I wait in her silence again. The music stops, then starts. Now someone is “staying alive, staying alive.”
“As long as it’s not dangerous, Quintyn,” she says again, “and you keep telling me the truth. That’s all I want. We’re partners.”
“Partners,” I say. “You got it, honey.”
“Okay,” she finally says. “I guess.”
She thinks another moment and finally nods to me. “Okay,” she says again, with more certainty this time. She smiles at me, that warm, Julia smile.
She takes off her coat and tosses it on a chair, then slips out of her slacks and leaves them on the floor. She crosses the room with those glorious brown thighs. She curls a finger at me. “Come here, spy man Quincy.”
“Spy man Quintyn,” I say with a short laugh.
“Yeah.” She heads toward the bedroom. “Pretend it’s still our wedding night, okay?”
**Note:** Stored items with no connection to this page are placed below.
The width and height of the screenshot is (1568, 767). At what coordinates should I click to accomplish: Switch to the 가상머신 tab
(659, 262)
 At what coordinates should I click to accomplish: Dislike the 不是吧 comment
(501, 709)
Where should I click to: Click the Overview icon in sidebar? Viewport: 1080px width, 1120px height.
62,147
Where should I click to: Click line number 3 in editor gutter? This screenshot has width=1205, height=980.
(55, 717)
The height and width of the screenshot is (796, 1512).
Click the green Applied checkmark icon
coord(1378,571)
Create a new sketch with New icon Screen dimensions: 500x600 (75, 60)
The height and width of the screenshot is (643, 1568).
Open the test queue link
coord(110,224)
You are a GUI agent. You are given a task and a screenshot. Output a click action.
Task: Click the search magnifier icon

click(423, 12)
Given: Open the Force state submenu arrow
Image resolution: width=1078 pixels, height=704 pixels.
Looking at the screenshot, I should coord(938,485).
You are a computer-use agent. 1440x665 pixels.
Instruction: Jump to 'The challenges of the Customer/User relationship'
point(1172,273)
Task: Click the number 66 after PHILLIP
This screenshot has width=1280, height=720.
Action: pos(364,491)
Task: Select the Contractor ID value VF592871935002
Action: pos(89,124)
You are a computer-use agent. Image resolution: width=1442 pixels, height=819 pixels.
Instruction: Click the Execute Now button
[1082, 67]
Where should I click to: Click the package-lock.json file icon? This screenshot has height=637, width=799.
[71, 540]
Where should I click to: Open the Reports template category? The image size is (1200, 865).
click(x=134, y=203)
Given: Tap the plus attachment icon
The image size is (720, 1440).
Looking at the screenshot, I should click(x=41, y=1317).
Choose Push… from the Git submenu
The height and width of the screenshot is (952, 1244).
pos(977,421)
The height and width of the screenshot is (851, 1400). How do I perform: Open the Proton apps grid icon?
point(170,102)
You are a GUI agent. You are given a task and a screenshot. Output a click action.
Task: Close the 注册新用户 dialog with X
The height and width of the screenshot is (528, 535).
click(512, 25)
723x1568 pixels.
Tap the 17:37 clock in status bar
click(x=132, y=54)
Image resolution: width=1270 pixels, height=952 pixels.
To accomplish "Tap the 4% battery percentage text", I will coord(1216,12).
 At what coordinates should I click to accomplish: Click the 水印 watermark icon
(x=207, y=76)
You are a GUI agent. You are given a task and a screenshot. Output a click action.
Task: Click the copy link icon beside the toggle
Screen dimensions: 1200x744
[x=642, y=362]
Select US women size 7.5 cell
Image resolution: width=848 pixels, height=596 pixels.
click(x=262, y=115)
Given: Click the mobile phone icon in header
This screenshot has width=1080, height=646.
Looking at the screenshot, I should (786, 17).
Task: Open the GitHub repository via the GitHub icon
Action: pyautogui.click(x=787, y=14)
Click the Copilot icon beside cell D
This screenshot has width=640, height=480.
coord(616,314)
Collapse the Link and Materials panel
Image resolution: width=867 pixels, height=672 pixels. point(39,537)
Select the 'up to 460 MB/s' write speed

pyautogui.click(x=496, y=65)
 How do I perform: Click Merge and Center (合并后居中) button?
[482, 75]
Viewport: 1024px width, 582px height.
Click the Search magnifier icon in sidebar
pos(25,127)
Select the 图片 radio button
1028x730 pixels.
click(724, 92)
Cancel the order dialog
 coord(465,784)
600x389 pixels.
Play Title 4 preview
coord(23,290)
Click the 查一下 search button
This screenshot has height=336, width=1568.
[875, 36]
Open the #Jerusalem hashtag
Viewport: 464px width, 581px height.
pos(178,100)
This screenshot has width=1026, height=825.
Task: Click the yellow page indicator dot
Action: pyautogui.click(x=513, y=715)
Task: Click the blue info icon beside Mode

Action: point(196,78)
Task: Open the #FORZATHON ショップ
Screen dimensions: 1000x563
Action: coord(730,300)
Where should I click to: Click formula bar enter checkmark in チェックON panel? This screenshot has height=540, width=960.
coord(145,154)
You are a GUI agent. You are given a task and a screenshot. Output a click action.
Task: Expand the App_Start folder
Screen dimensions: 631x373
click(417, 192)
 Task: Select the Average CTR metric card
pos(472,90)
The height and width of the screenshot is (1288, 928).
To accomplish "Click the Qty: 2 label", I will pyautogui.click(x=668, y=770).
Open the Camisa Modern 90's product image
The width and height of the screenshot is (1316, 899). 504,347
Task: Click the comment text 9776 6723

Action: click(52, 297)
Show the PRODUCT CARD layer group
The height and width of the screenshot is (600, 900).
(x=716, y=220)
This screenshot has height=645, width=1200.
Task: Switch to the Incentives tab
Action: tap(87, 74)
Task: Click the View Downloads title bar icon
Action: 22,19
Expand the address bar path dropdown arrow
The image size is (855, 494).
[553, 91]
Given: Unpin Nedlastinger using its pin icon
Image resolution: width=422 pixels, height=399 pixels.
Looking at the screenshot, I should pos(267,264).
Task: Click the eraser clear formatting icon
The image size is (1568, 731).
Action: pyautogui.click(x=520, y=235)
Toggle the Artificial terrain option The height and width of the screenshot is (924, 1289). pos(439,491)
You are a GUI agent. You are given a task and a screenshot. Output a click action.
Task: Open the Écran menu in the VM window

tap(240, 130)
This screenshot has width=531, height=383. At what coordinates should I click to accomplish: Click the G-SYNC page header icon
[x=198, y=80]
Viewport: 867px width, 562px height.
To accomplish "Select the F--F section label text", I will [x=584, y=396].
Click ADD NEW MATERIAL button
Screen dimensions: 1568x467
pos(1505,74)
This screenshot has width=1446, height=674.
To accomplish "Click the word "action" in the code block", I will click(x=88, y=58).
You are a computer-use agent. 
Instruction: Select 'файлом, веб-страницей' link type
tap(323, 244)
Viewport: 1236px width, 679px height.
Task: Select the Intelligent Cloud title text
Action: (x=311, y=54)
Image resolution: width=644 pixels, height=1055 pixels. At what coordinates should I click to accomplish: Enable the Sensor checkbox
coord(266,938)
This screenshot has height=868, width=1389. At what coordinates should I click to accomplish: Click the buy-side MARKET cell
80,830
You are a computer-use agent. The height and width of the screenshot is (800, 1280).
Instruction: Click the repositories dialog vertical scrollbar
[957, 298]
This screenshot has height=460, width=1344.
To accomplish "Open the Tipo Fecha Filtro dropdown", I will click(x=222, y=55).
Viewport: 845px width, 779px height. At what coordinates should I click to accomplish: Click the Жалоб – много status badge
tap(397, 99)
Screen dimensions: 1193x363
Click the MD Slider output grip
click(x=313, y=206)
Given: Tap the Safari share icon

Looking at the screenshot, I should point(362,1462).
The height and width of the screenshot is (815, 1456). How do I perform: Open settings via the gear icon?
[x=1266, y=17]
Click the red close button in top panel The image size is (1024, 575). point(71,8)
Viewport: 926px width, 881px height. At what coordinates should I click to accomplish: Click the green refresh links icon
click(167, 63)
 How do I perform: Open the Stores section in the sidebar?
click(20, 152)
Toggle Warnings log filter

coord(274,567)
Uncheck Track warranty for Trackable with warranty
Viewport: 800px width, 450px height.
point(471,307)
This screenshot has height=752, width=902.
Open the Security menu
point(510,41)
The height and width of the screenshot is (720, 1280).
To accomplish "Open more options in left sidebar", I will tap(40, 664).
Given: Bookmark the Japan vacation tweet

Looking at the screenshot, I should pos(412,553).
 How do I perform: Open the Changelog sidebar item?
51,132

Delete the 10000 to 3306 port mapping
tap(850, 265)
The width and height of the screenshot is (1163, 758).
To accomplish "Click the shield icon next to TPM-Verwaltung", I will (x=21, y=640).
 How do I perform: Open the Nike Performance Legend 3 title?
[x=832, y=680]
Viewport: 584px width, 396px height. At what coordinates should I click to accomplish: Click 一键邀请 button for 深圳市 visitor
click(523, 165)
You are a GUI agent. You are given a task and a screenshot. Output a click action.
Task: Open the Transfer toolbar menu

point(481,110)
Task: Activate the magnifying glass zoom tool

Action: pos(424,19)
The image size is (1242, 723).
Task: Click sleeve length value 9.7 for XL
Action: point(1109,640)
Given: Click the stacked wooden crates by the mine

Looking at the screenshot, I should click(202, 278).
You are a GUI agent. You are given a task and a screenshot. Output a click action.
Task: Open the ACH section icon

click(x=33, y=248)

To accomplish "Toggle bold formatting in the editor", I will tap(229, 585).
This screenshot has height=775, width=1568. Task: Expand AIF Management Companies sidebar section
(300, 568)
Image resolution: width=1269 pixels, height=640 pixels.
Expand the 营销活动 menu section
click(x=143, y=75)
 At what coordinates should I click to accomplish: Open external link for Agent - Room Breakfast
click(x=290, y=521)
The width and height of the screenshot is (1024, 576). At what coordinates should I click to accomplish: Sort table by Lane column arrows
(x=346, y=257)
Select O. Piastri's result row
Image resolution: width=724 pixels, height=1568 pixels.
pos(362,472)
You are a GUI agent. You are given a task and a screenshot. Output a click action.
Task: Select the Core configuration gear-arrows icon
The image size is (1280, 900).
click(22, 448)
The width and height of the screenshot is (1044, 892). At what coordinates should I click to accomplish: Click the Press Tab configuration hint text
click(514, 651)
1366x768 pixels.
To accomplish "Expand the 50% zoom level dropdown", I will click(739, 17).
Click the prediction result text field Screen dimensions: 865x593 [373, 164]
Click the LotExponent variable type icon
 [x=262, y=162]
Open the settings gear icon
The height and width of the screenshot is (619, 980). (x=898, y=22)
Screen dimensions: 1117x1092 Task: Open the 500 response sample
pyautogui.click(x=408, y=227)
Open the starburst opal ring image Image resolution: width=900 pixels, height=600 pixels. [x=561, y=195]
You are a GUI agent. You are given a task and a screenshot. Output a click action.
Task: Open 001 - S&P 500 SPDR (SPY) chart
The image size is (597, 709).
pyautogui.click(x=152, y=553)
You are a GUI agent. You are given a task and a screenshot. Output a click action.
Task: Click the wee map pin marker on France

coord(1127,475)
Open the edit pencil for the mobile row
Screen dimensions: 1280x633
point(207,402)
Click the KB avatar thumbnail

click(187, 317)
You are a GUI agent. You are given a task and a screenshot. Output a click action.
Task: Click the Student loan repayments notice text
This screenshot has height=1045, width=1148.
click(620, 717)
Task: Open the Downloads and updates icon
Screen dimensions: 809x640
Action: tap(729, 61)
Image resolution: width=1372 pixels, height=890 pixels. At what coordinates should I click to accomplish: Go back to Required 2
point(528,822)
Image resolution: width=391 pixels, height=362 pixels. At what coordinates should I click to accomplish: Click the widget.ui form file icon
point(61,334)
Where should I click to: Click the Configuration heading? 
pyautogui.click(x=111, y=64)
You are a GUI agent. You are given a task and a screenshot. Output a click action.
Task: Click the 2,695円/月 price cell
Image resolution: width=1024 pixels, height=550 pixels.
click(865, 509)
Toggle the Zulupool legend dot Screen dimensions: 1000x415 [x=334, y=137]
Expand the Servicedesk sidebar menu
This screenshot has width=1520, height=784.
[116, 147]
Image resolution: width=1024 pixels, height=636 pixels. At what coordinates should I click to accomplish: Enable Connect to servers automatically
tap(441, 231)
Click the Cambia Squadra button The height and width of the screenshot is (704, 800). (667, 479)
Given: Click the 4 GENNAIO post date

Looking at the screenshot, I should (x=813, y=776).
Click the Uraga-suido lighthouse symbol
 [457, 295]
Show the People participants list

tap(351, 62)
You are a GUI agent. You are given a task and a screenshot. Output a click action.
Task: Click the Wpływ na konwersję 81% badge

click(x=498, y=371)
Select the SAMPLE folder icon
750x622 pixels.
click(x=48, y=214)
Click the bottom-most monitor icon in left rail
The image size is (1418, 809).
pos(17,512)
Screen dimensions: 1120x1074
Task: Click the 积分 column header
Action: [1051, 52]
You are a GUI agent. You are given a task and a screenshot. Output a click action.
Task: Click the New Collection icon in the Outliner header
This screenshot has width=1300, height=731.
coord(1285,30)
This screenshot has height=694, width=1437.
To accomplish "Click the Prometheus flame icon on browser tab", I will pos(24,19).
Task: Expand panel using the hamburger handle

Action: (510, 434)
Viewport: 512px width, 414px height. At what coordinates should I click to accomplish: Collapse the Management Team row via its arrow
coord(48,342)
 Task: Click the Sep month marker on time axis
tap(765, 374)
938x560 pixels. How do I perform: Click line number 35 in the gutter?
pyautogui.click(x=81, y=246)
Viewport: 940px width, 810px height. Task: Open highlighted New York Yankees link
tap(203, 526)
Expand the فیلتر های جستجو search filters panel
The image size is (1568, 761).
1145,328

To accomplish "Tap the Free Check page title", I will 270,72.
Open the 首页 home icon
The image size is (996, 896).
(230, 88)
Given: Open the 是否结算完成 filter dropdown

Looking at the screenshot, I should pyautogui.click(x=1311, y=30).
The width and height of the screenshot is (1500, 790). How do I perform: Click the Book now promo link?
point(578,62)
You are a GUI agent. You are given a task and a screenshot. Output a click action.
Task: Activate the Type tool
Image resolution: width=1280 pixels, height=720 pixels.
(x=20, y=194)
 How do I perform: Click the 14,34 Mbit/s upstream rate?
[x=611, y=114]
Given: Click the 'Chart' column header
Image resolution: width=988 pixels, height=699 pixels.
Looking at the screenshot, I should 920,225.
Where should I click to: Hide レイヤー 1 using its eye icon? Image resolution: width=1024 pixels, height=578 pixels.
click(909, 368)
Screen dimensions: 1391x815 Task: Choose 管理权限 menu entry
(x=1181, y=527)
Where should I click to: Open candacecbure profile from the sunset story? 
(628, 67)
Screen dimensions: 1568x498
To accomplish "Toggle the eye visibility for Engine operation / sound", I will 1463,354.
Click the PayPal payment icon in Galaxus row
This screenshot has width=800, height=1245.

I don’t have to turn to see Eddie’s crooked teeth gleaming from the corner. He’s enjoying it all. I close the bedroom door to keep him out.
The music doesn’t bother me after that.
10
A VILLAGE IN SOUTH VIETNAM
DAY 1
LIEUTENANT PAVLIK DID NOT open her eyes, but she knew she was awake. She was huddled in a ball, her hands tied behind her. She knew she would have to open her eyes, but she dared not. Even before she moved, she could feel the pain in her shoulders, the bruises on her legs, her cut feet. She lay there trying not to fully awaken, but still remembering the preceding day, like a nightmare that jolts one awake, but then recedes until it’s not even a vague recollection.
But this nightmare does not recede.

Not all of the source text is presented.